Material provided:
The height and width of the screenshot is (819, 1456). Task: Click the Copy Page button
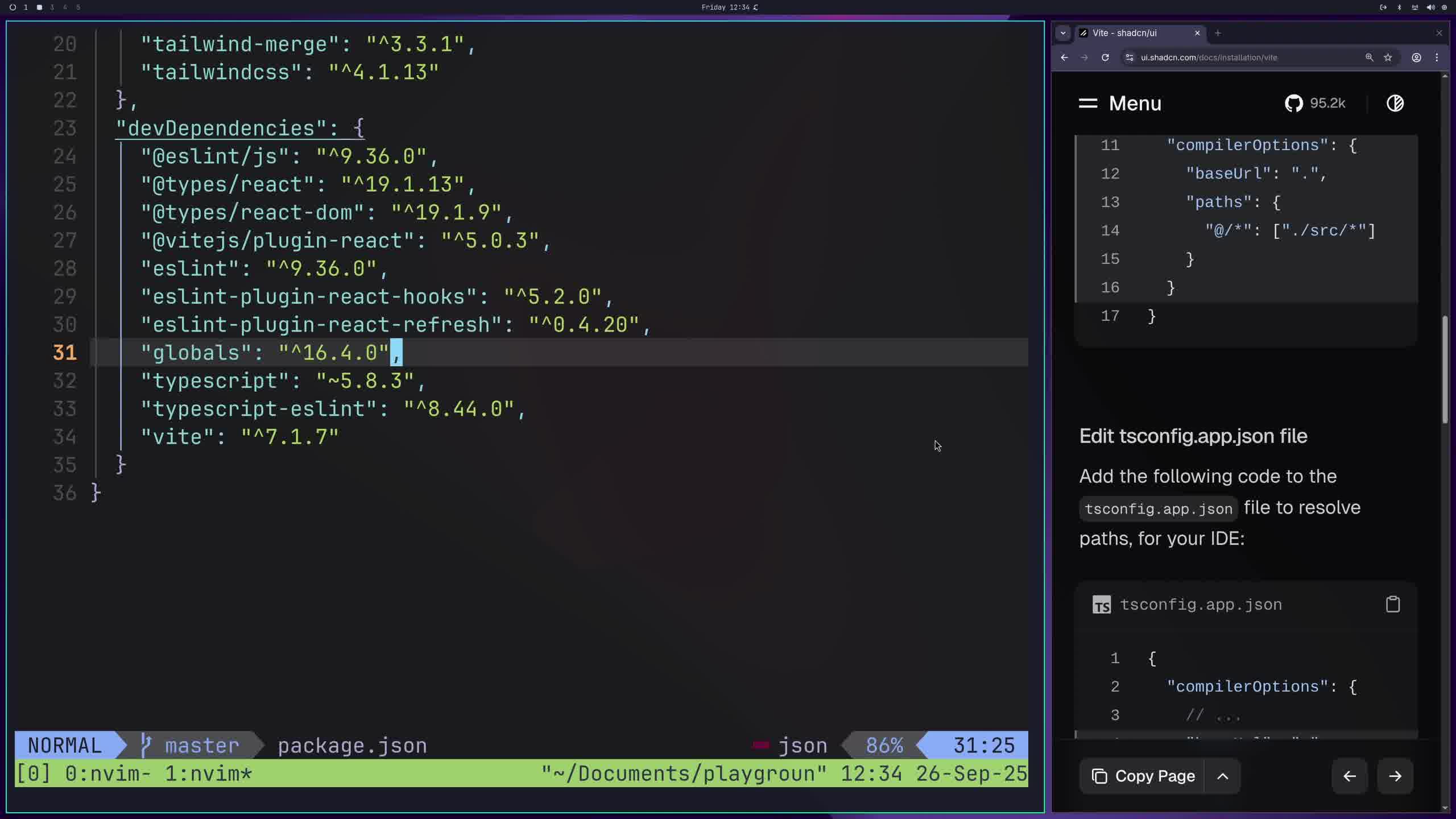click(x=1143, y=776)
* * *
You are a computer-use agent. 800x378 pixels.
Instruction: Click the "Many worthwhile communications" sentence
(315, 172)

Directions for this task: Render the lines running from the one containing "The height and" through the one containing "click(x=1143, y=776)" as a two-column CSV with the headers text and answer, one row per entry. Put each field in double quotes, turn line breaks into spaces, and leave the pictures out.

Solution to the exercise:
text,answer
"The height and width of the screenshot is (819, 1456). Task: Click the Copy Page button","click(x=1143, y=776)"